EXERCISE INSTRUCTIONS:
Could you copy every line of the data that contains the word "computer"?

DATA SUPPLIED:
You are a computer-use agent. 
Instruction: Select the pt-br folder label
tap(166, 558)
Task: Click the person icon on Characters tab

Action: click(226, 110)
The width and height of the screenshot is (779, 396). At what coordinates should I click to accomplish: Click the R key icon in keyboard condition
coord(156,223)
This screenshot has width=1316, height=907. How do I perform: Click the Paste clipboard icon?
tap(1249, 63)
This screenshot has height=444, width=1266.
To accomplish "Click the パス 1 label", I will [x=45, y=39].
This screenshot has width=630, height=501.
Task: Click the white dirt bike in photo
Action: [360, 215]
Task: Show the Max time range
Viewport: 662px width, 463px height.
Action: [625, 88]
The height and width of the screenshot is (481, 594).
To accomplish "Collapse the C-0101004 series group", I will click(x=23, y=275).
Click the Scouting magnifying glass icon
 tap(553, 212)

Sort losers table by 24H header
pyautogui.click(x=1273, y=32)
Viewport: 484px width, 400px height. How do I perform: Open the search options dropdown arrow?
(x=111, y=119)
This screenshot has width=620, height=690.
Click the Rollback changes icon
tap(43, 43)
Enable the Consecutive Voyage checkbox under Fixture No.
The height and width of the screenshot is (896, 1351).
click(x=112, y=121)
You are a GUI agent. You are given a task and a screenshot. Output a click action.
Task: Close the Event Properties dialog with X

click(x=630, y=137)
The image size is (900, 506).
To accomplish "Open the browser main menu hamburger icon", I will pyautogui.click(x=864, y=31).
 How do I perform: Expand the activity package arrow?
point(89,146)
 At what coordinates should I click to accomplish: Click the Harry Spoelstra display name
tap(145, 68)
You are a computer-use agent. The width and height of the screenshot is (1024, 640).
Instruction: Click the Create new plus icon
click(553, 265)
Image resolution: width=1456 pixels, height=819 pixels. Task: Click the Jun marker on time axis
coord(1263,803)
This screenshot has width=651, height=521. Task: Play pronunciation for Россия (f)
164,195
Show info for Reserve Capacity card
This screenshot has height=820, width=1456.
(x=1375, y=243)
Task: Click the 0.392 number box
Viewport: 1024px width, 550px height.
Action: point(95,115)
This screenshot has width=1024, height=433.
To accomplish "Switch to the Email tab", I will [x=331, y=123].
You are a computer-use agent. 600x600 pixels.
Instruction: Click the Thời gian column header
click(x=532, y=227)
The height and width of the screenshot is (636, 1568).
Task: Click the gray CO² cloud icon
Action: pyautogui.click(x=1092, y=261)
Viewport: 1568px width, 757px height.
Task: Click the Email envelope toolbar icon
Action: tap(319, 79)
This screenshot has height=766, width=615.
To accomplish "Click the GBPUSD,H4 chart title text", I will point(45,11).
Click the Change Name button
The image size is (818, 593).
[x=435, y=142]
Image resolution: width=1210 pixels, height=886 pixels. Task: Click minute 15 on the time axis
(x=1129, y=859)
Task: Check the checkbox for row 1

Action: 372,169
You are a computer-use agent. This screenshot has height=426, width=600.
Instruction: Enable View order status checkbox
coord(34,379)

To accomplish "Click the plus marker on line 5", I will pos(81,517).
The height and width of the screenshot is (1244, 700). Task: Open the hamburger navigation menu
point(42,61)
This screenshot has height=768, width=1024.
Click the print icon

ANSWER TO THIS EXERCISE:
You are a computer-use agent. 
You are a computer-use agent. The width and height of the screenshot is (1024, 640).
You are a computer-use agent. 600x600 pixels.
You are a computer-use agent. This screenshot has height=426, width=600.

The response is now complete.